Prefeitura abre orçamento no mês de janeiro

Medida garante aos órgãos públicos possibilidade de realização imediata das atividades programadas para cada um dos 12 meses de 2020

Publicado em: 06 de janeiro de 2020 às 17:08 | última atualização: 06 de janeiro de 2020 às 17:08

A Prefeitura de Goiânia começou a executar o orçamento 2020 já no dia 1º de janeiro. A medida garante aos órgãos do poder público municipal condições para realização imediata das atividades planejadas para cada um dos 12 meses deste ano. Ao mesmo tempo, a abertura do orçamento nos primeiros dias do ano evita a ocorrência de despesas extraorçamentárias, portanto, sem empenho prévio (registro de uma despesa a ser realizada) e em desconformidade com o que preconiza a Lei Federal 4.320/1964 e também os tribunais de contas. 

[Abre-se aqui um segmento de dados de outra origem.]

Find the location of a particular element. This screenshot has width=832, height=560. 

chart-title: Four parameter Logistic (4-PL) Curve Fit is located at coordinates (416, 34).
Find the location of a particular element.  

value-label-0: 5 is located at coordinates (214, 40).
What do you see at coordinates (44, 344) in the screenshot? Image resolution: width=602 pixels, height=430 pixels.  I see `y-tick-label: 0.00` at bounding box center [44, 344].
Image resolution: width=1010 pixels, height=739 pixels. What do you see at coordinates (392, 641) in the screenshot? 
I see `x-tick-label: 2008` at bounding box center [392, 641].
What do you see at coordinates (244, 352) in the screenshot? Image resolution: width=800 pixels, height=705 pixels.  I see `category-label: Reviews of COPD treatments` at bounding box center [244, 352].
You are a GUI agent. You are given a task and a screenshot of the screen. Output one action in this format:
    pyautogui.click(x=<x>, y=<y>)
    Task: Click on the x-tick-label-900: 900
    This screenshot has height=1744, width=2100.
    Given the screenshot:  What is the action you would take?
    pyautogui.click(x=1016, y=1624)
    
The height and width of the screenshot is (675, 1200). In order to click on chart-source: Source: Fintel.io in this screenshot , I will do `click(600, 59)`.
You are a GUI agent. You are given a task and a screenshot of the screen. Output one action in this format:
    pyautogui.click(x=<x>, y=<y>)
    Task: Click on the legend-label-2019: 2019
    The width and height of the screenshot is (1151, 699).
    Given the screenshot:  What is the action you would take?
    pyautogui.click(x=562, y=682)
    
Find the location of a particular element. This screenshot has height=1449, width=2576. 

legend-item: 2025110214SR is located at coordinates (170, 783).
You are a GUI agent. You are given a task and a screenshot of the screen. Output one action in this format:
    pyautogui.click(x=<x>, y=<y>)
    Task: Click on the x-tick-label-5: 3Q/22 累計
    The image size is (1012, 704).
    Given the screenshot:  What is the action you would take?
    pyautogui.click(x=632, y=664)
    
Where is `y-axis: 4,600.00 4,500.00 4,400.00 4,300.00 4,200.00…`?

Em termos comparativos, em anos anteriores os orçamentos foram abertos a partir do mês de abril. Em 2014, por exemplo, a liberação ocorreu em maio. O impacto disso é o comprometimento e atraso na execução de atividades nos primeiros meses do ano, tanto meio quanto finalísticas, além da realização de despesas extraorçamentárias para situações imprescindíveis. "Com a liberação do orçamento já em janeiro, a administração municipal tem um controle maior sobre os gastos e as receitas possibilitando aos órgãos o cumprimento do planejamento anual, planejamento esse que nos últimos anos teve uma assertividade de 98% do planejado versus o executado”, avalia o superintendente de Planejamento Governamental, Ricardo De Val. 

A liberação do orçamento no primeiro dia do ano reflete esforço da Secretaria Municipal de Finanças, que trabalhou inclusive nos períodos de ponto facultativo, para que não ocorresse interrupção nos recursos disponíveis para as secretarias que compõem a administração municipal. Ao todo, para 2020 a Lei Orçamentária Anual (LOA) prevê receita de quase R$ 6,1 bilhões. A maior parte, R$ 2,6 bilhões (44,41%), deve ser oriunda de transferências correntes. O segundo maior volume de recursos nos cofres da Prefeitura de Goiânia deve ter origem em impostos, taxas e contribuições de melhoria, R$ 1,8 bilhões (30,23%). O terceiro, em operações de crédito que devem alcançar R$ 644 milhões (10,63%)

A Secretaria de Saúde deve responder pela maior parte das despesas de 2020. A previsão é a de que seja destinado mais de R$ 1,375 bilhão para pasta. O montante representa 22,72% do total de gastos previstos para este ano. Em seguida aparecem os investimentos em obras, que devem demandar R$ 1,177 bilhão (19,45%) dos cofres públicos, e em educação, cuja soma alcança R$ 1.162 bilhão (19,19%).